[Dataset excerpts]
- Opening Delimiter -

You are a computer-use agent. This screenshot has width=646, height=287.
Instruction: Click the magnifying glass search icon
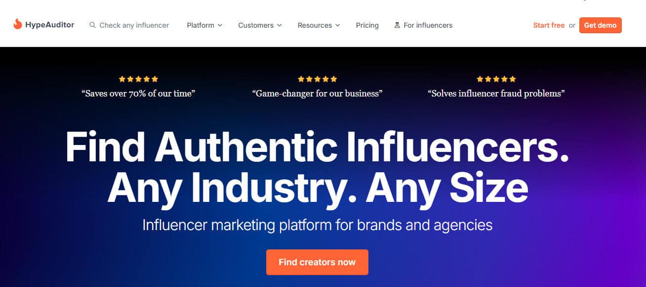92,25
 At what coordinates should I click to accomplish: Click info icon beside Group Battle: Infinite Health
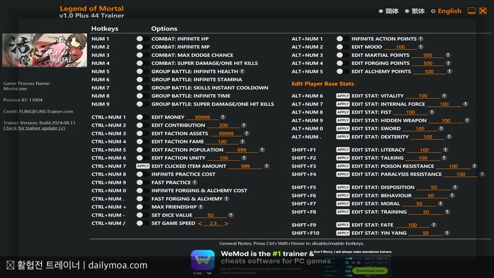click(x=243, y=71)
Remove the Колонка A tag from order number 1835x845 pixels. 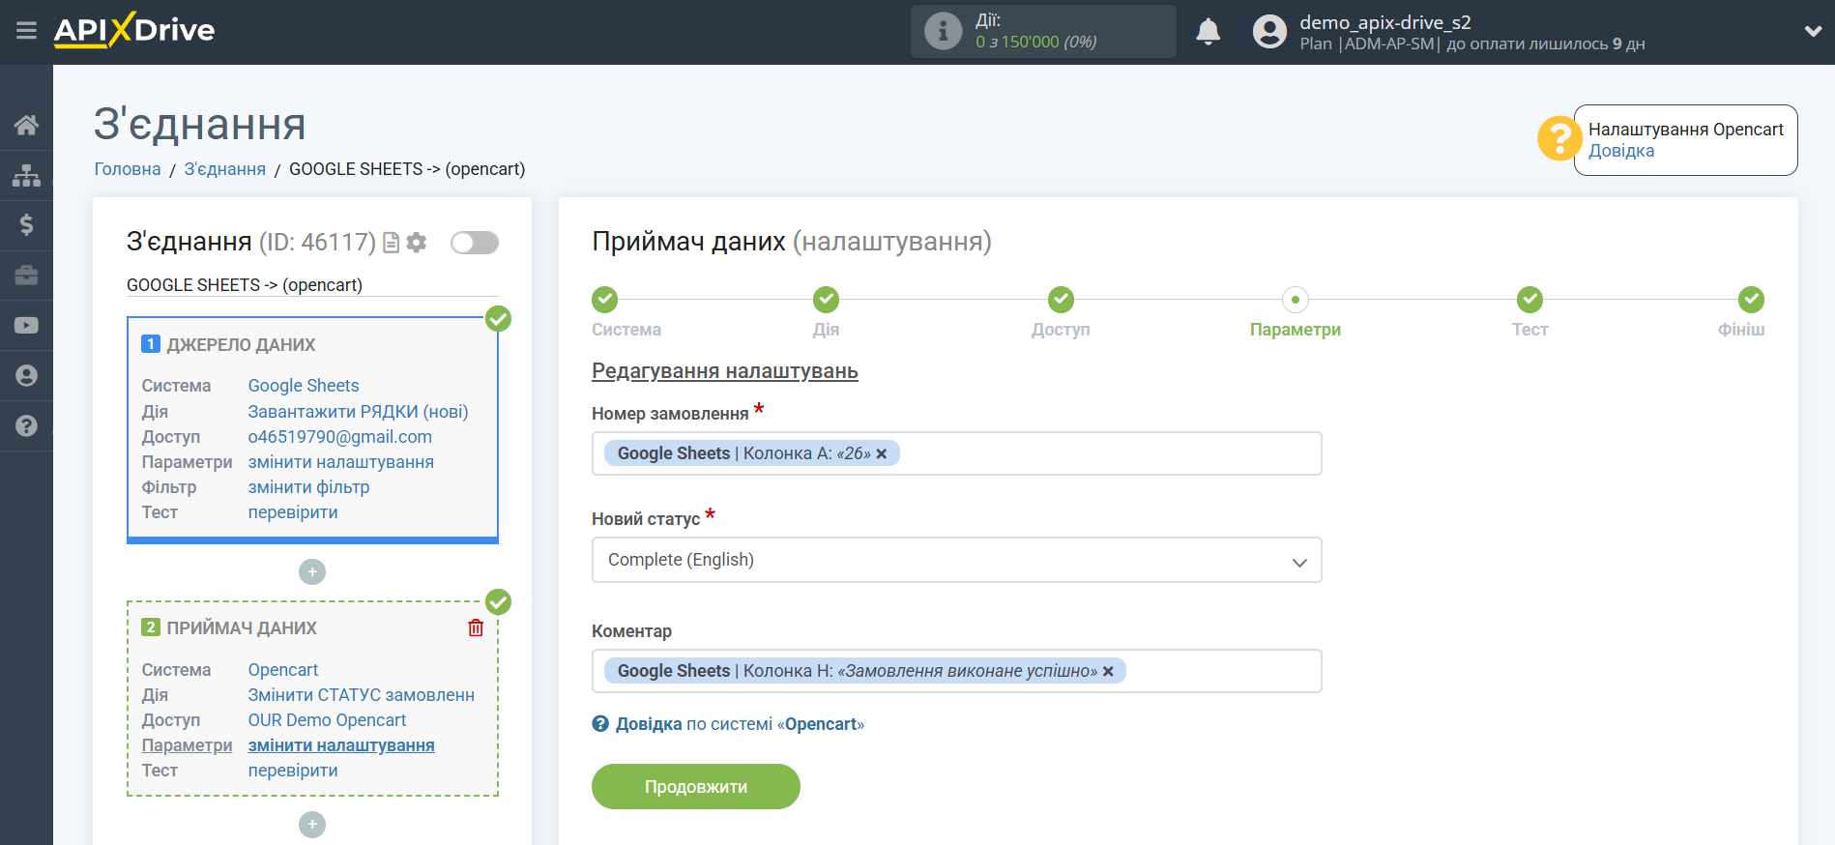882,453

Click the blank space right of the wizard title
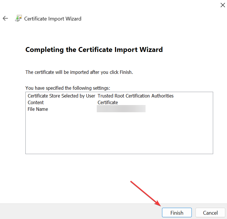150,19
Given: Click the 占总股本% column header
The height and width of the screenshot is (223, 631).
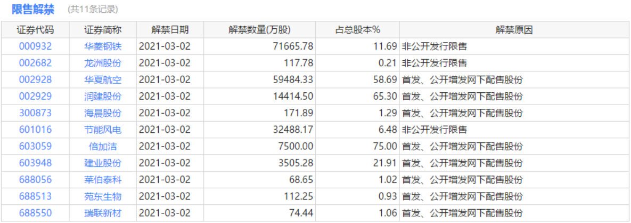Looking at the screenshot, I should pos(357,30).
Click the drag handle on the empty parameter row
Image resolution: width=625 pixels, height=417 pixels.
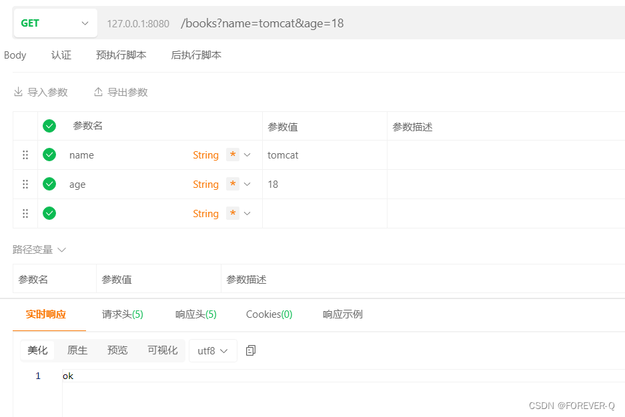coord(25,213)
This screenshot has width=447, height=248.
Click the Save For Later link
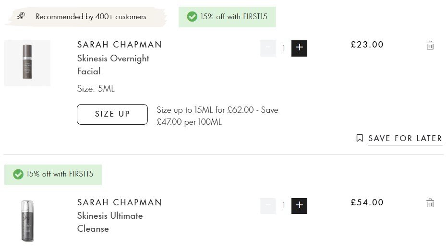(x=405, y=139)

- Closing Delimiter -

> Work required
From the line holding "Click the drag" to the final line of the data above, give each line again exactly, both ends included, and drop the pictures.

> Response to this task
Click the drag handle on the empty parameter row
Image resolution: width=625 pixels, height=417 pixels.
coord(25,213)
This screenshot has width=447, height=248.
Click the Save For Later link
(x=405, y=139)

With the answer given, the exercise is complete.